Il 21 giugno è la Giornata nazionale contro leucemie, linfomi e mieloma.
Per questo Ail Torino, dopo essersi aperta al mondo dell’arte con le stelle di Natale, ha chiesto a un regista, un medico e un attore affetto da leucemia, di creare un momento di riflessione su questa giornata. Parlando di malattia, certo, ma anche di diritto alla cura, all’inclusione, alla cittadinanza.
Ail Torino si è quindi rivolto all’Istituto di Pratiche Teatrali per la Cura della Persona diretto da Gabriele Vacis che dal 2017 organizza laboratori, seminari, performance e “ambienti” dedicati.
Il teatro nasce dalle pratiche catartiche e di cura.
Da sempre impiega le proprie tecniche oltre lo spettacolo: lo psicodramma, la musicoterapia, la danza come antidoto alla nostra vita statica, l’animazione nelle periferie più degradate, sono consuetudini diffuse e ormai popolari. Si impiega la narrazione in campo medico e il gioco teatrale nella gestione delle disabilità.
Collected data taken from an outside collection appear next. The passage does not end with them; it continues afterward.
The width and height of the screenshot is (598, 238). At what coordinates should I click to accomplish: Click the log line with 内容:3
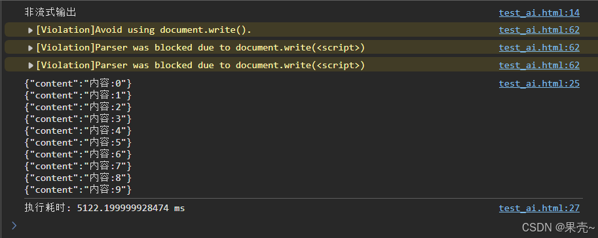point(78,119)
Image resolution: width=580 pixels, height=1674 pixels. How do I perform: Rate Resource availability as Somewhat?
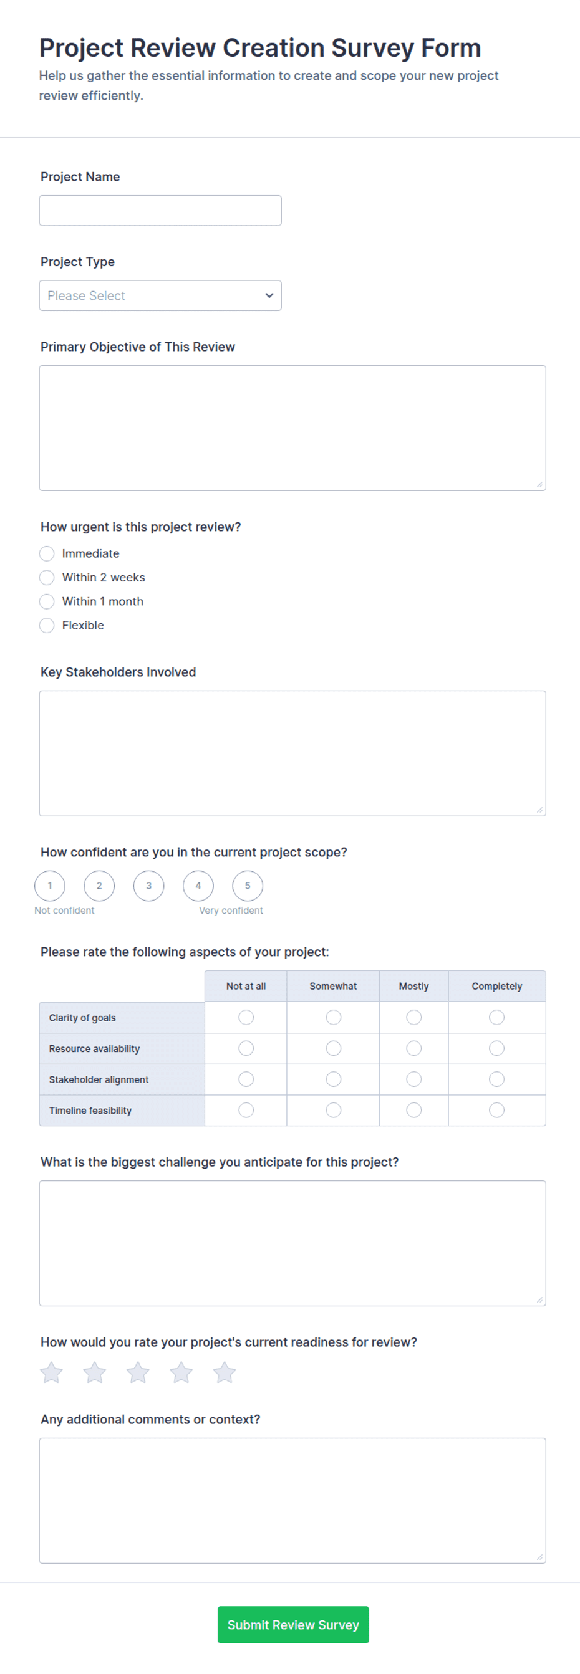click(334, 1049)
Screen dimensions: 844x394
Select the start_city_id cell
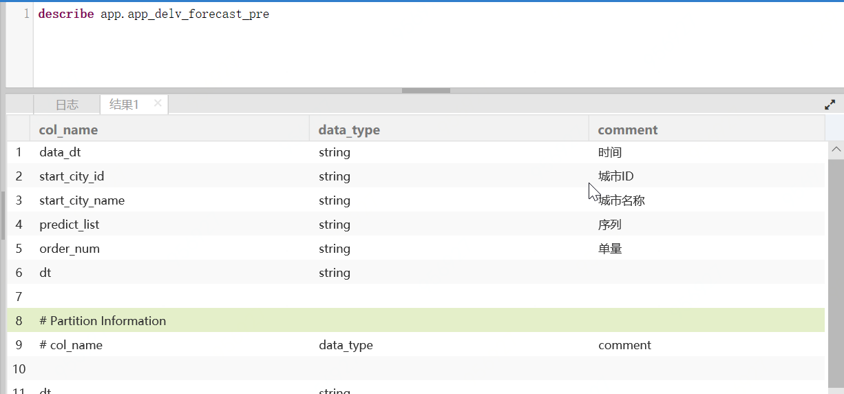pyautogui.click(x=72, y=176)
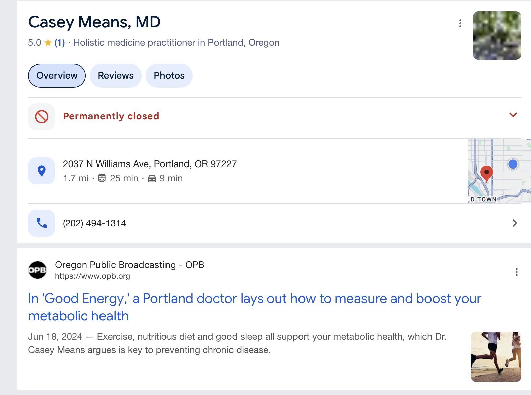
Task: Click the yellow rating star
Action: [x=48, y=43]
Tutte queste azioni si fondano sulla consapevolezza di sé, degli altri, del tempo e dello spazio, che è alla base del teatro di ogni tempo.
Accanto alle attività di servizio a favore dei pazienti di AIL è un dovere tenere insieme l’emozione estetica e il sentimento della solidarietà.
L’evento si è svolto al Circolo dei Lettori con una grande partecipazione, sia in presenza che online, di volontari e sostenitori.